For it’s part, the AARP was none too pleased. AARP Legislative Policy Director David Certner, via On the Hill:
Beyond blatant age discrimination, the new policy is an ineffective Band-aid for the bigger issue facing American employers and workers: the skyrocketing cost of health care,” Certner says. “By allowing employers to reduce or even eliminate health benefits for retirees when they reach age 65, this rule essentially shifts the costs of all retiree health care on to the backs of older retirees.
“Blatant age discrimination” against retirees? You know who else has trouble finding affordable healthcare? Everyone who is still working. You knew when the boomers got in there they’d start fighting each other. Here’s my legal analysis: not letting employers adjust healthcare rates for the Medicare-eligible makes as much sense as me suing Hooters for discrimination when it rejected my application as a waitress. I mean if. If it rejected my hypothetical application.

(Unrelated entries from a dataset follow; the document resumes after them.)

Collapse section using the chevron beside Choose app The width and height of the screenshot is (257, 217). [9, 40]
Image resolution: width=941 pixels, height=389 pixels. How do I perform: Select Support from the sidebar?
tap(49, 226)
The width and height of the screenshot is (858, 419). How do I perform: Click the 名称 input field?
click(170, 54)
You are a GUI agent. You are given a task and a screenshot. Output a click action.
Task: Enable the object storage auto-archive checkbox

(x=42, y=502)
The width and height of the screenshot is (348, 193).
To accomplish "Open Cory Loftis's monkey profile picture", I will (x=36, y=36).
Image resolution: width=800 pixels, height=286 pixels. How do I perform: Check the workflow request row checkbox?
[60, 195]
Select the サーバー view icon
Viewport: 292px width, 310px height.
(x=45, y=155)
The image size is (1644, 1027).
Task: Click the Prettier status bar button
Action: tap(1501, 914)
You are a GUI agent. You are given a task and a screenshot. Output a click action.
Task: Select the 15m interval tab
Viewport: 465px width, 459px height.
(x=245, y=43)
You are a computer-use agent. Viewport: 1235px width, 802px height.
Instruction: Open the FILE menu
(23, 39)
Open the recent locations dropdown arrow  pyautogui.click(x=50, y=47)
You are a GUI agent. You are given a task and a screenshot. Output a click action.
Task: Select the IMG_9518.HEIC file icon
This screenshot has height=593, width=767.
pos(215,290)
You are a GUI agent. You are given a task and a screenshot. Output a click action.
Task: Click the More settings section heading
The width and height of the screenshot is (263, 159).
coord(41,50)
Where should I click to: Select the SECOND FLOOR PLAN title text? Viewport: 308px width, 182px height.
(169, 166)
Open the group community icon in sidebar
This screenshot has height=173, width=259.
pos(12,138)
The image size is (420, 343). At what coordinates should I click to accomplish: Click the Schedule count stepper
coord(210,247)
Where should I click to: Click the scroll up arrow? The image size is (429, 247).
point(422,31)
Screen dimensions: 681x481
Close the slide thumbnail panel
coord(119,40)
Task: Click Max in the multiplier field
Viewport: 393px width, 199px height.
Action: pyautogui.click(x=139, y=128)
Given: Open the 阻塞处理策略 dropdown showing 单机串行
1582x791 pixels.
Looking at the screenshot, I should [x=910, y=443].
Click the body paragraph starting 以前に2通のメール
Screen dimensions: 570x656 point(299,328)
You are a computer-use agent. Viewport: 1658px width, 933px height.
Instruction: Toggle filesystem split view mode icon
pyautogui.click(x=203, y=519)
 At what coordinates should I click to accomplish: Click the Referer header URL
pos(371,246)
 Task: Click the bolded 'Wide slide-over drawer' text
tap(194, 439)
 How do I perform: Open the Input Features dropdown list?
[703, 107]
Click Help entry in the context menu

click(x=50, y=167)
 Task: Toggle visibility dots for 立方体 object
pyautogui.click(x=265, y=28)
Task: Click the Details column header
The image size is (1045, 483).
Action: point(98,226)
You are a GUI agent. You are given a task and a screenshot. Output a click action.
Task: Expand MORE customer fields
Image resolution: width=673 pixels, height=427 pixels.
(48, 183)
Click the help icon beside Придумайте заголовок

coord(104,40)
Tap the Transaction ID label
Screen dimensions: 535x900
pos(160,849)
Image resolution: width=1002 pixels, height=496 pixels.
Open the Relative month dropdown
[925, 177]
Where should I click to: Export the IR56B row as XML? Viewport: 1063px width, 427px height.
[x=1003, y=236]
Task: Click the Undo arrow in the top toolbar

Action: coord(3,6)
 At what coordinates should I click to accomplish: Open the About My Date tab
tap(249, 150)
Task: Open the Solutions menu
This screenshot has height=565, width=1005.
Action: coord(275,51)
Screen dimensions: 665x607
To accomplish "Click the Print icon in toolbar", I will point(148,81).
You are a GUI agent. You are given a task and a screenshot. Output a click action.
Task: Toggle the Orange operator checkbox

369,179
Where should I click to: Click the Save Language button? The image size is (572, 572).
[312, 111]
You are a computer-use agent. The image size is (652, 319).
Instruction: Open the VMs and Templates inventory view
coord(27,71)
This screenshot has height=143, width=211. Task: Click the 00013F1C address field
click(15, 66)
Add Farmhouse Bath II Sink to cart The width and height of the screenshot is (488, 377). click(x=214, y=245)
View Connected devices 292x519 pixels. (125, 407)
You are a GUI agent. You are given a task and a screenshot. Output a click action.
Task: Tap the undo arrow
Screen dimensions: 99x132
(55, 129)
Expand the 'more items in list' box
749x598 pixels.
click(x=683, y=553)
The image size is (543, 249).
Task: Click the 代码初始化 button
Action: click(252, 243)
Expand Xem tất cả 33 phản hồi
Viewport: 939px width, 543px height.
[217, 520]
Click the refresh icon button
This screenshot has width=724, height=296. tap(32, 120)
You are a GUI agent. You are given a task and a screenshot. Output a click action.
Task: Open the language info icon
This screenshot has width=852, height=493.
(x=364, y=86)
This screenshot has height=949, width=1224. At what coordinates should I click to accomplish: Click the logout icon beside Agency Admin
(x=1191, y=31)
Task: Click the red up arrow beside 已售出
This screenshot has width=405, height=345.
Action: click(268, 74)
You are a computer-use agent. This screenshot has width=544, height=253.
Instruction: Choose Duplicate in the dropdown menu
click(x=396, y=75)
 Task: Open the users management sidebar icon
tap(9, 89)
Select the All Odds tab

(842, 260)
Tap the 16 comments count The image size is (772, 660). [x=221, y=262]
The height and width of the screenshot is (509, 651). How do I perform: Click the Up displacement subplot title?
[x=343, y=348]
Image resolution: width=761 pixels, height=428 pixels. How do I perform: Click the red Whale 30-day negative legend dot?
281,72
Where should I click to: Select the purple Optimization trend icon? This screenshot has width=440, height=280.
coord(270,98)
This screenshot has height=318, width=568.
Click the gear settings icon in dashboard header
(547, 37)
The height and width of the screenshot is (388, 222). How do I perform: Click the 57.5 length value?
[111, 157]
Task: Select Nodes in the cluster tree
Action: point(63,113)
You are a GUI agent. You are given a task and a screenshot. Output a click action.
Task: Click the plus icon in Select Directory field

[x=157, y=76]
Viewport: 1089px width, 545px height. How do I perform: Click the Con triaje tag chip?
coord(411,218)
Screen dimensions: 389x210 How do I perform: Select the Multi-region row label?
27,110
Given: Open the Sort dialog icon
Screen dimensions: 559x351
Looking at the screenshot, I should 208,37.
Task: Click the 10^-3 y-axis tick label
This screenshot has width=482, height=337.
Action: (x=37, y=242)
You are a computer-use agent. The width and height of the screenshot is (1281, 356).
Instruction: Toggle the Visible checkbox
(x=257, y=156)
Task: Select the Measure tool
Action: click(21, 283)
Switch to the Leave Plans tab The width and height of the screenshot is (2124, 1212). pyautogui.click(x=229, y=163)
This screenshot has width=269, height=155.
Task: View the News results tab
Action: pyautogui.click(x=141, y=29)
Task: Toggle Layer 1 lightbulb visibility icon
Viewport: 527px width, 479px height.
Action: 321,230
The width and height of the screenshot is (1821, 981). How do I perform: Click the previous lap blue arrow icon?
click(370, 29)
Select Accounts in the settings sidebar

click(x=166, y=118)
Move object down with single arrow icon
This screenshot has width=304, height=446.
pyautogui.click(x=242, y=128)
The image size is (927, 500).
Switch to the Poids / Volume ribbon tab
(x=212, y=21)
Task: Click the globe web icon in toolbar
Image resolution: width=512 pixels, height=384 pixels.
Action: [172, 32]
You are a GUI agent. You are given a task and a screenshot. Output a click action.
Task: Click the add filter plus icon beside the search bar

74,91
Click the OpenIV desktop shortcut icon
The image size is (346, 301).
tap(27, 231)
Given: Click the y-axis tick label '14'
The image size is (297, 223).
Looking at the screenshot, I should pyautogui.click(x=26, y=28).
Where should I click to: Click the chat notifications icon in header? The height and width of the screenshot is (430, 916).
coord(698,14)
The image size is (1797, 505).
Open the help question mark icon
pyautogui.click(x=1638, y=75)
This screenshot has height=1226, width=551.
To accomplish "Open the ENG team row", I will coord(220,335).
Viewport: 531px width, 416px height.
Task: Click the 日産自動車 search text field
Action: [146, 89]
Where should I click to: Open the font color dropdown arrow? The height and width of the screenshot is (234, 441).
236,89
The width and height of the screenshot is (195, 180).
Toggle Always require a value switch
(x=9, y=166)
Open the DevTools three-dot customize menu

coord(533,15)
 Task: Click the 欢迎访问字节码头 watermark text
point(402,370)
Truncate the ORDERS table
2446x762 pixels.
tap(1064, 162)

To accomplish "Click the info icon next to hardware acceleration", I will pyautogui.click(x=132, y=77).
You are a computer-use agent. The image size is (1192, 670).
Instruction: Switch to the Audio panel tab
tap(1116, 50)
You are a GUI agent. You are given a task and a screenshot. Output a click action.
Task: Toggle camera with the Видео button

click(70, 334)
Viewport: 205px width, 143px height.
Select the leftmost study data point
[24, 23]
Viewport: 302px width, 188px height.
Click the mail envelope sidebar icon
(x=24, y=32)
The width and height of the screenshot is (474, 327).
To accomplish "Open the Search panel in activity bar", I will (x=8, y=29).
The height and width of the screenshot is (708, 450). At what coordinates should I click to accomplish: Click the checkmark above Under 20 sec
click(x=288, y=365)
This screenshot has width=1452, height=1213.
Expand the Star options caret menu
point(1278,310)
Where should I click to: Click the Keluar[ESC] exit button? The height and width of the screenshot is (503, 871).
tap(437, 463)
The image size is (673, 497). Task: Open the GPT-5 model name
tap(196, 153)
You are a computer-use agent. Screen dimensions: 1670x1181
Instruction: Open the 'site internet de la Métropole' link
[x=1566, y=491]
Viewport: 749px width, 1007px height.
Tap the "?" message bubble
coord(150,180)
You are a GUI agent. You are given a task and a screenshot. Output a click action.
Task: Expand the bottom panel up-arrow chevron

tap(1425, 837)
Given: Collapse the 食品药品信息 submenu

Whatever, you get it. Just because something’s not equal doesn’t mean it’s not fair. Incidentally, the rule was promulgated at the insistance of labor groups and other associations, who feared that employers would reduce retiree health benefits across the board if they couldn’t take Medicare eligibility into account.
Still, it’s a funny, fickle Court they’re running out east. Six months ago, it seemed you couldn’t get into the place if you were under 55.